Opinion : David Richardson 17/12/04

MANY RESPECTABLE institutions that regard doing the right thing as more important than saving the last penny instruct those who buy such things as coffee for consumption on their premises to select Fairtrade products wherever possible.


Our own church has recently taken such a decision, and I applaud the idea if growers of coffee beans, who have been producing at a loss for years, receive viable prices. And I have no reason to doubt that coffee farmers that supply Fairtrade benefit.


But the Fairtrade Foundation is not the only organisation bidding for ethical customers. The Rainforest Alliance has set up in competition and there has been a spat recently over their conflicting claims.


Fairtrade, which supplies Cafedirect, Starbucks, Costa and Pret a Manger, among others, claims that it is more ethical than Rainforest because it guarantees growers a 5% premium above world prices and pays for it by levying 2% from those licensed to use the Fairtrade mark.


Rainforest, which supplies Maxwell House, Marks & Spencer, Lyons, Gloria Jeans and Kenco, says that although it does not guarantee a premium, in practice it pays 20% above the world price and charges its customers pro rata.


How wonderful that these organisations should be vying with one another to prove who pays most to the primary producer. Wouldn”t it be grand if similar competition were to develop among those who buy commodities from British farmers?


As recent letters to FW have asked – why should fair trade be limited to overseas farmers? There is just as strong a case for fair trade at home. We, too, have been producing commodities at a loss for years.


Before we become too excited at that prospect, however, it may be useful to put the coffee situation into perspective. The Fairtrade Foundation claims UK sales last year of some 20,000t of coffee, which was a 26% increase on 2002. The Rainforest Alliance in its most recent full year says it sold about 7000t.


World production of coffee beans is between 6 and 7m tonnes/year. For all their claims, therefore, the joint efforts of Fairtrade and Rainforest can influence only a tiny proportion of world producers.
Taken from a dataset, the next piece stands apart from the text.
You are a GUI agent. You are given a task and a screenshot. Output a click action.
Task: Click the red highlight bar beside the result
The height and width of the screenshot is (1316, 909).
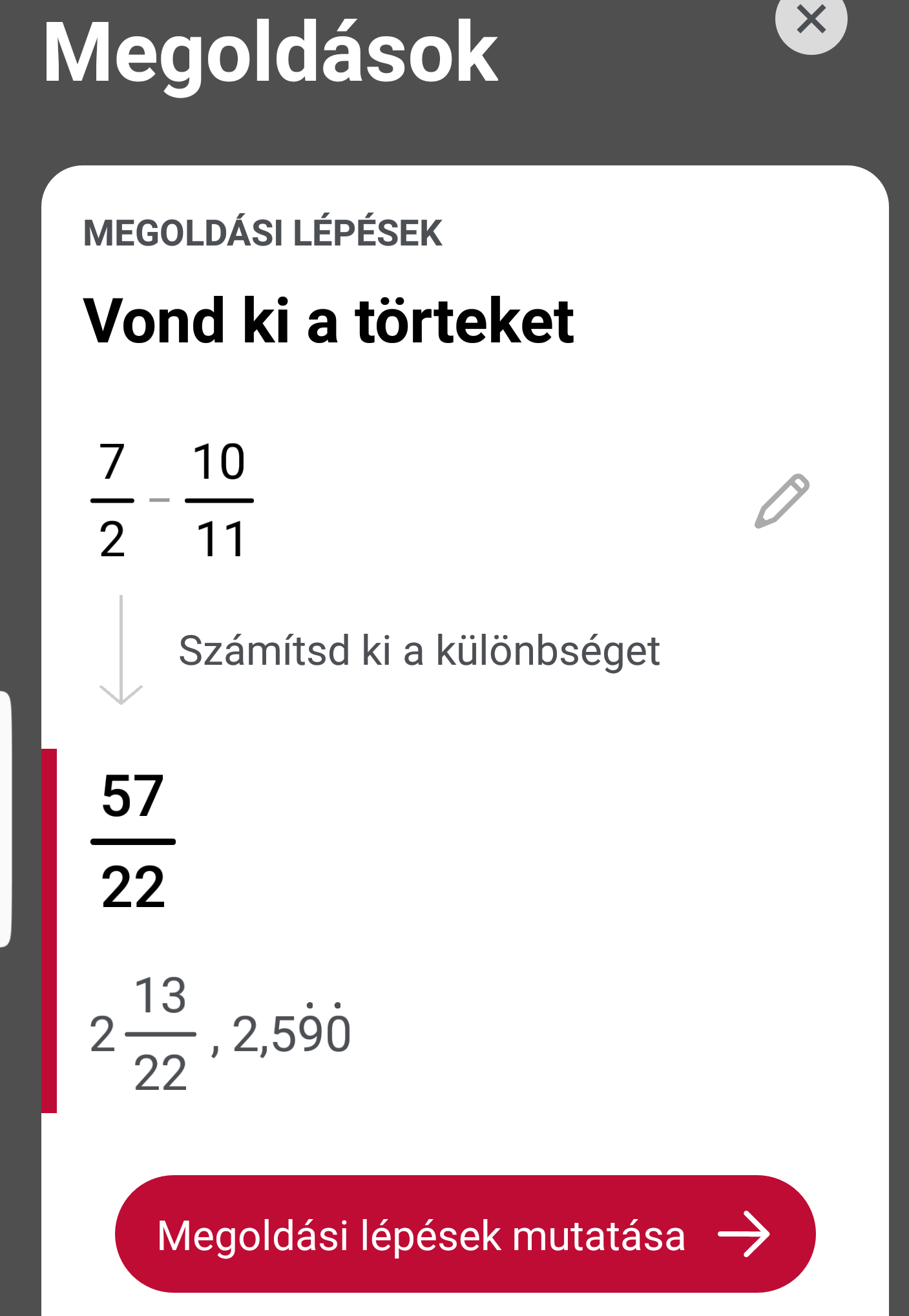click(x=49, y=930)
That is not to say the efforts of those who run those well-meaning schemes are useless. As Mao Tse-Tung said, “A journey of 1000 miles begins with a single step”. But those statistics spell out the scale of the problem and it may be instructive to consider if coffee contains lessons for other commodities.
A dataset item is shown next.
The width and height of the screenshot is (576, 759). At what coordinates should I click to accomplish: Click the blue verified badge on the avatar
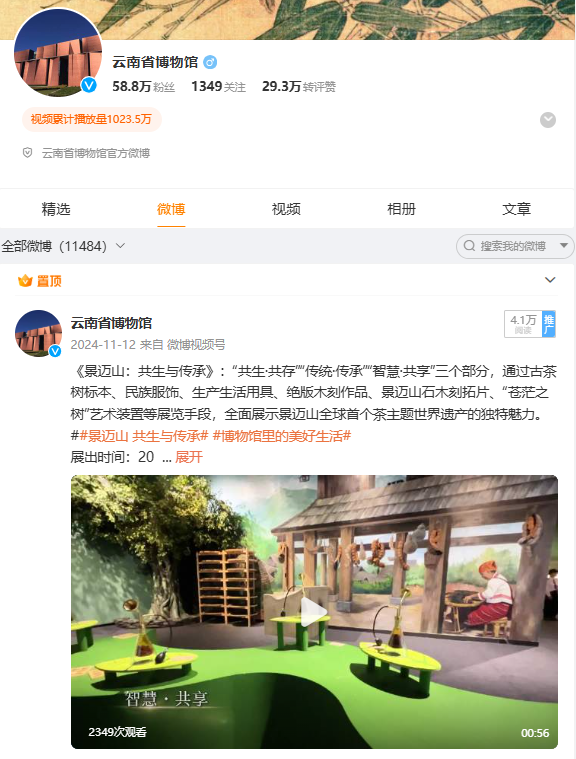pos(89,85)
Until 1989 the market for coffee beans was managed on a global scale, with care taken to ensure production did not outstrip demand. Then the international agreement broke down and despite several attempts has never been replaced.
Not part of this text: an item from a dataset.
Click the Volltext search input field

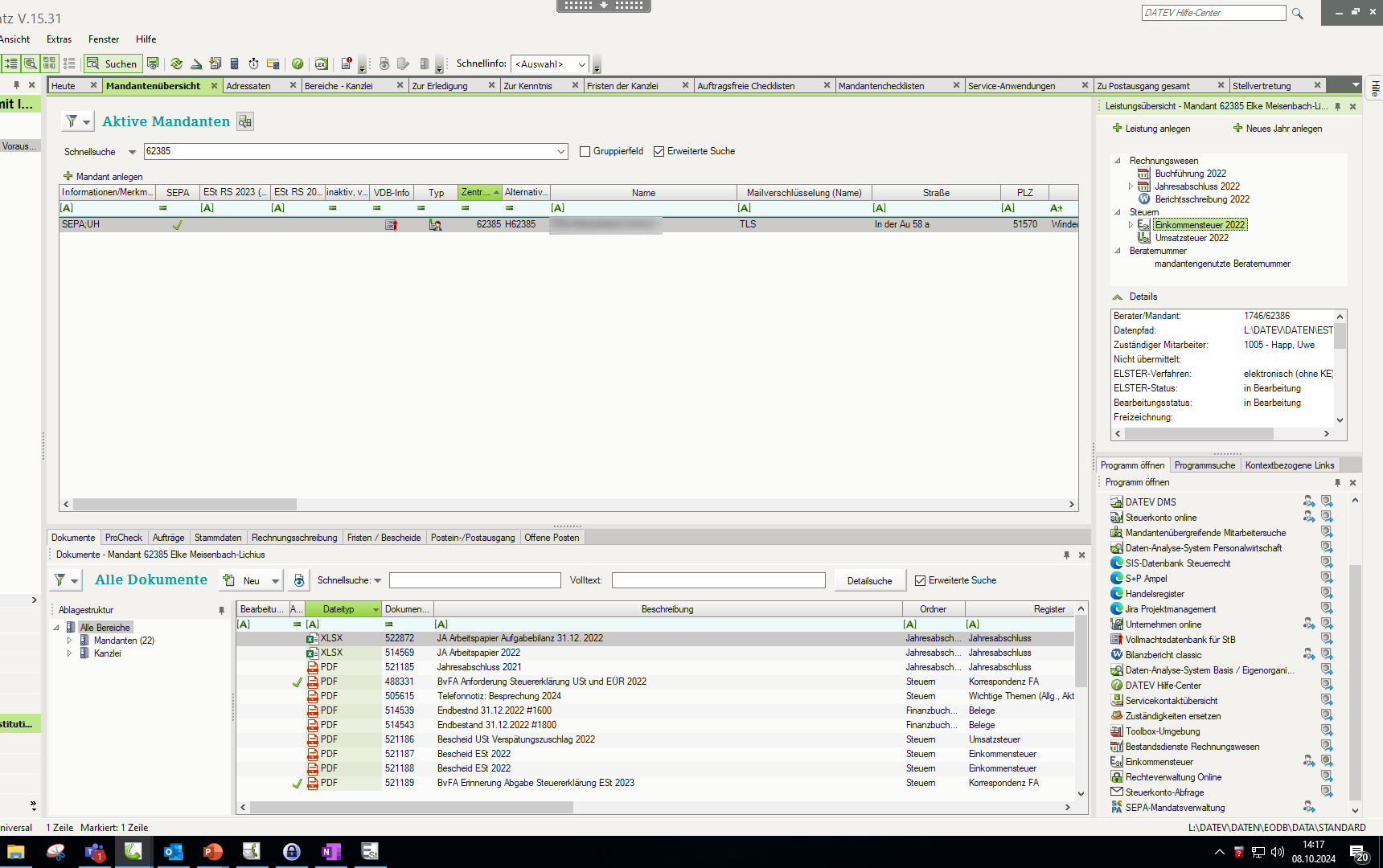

Since 1989, therefore, coffee has been the only fully freely traded commodity in the world. For a few years, old disciplines held production in check. Then low-cost countries like Vietnam and Brazil realised there was nothing to stop them expanding production. Others followed to try to maintain a margin by producing more. By the mid-1990s production was exceeding demand and that has been the case ever since.


Fifteen years ago coffee-producing countries grossed about US$10bn from their crops from a retail coffee market worth US$30bn. Today coffee-bean producers are grossing about US$6bn from a retail market value of US$60bn. So growers’ returns have shrunk from 30% of retail value to 10% and primary producers cannot recover costs of production. Sound familiar?


That is what happens when globalisation rules and production and markets are not managed. Growers who have a climatic or cost advantage, or both, expand. Production rises to exceed demand and prices collapse.


It has already happened with coffee; it is happening with sugar in most countries, except the EU, which is about to reform its policy to bring it into line with coffee; it will happen with cereals and who knows what other commodities if the World Trade Organisation continues on its present course.


Although there may spring up groups of people with consciences willing to pay extra for what they know has been produced to standards of which they approve, the sad fact is they may be a tiny minority and make little difference to the great bulk of agriculture.


I hope I am being pessimistic. But when I consider the actual impact of well-publicised and well-regarded schemes like Fairtrade compared with the size of the problem I find it difficult to be optimistic.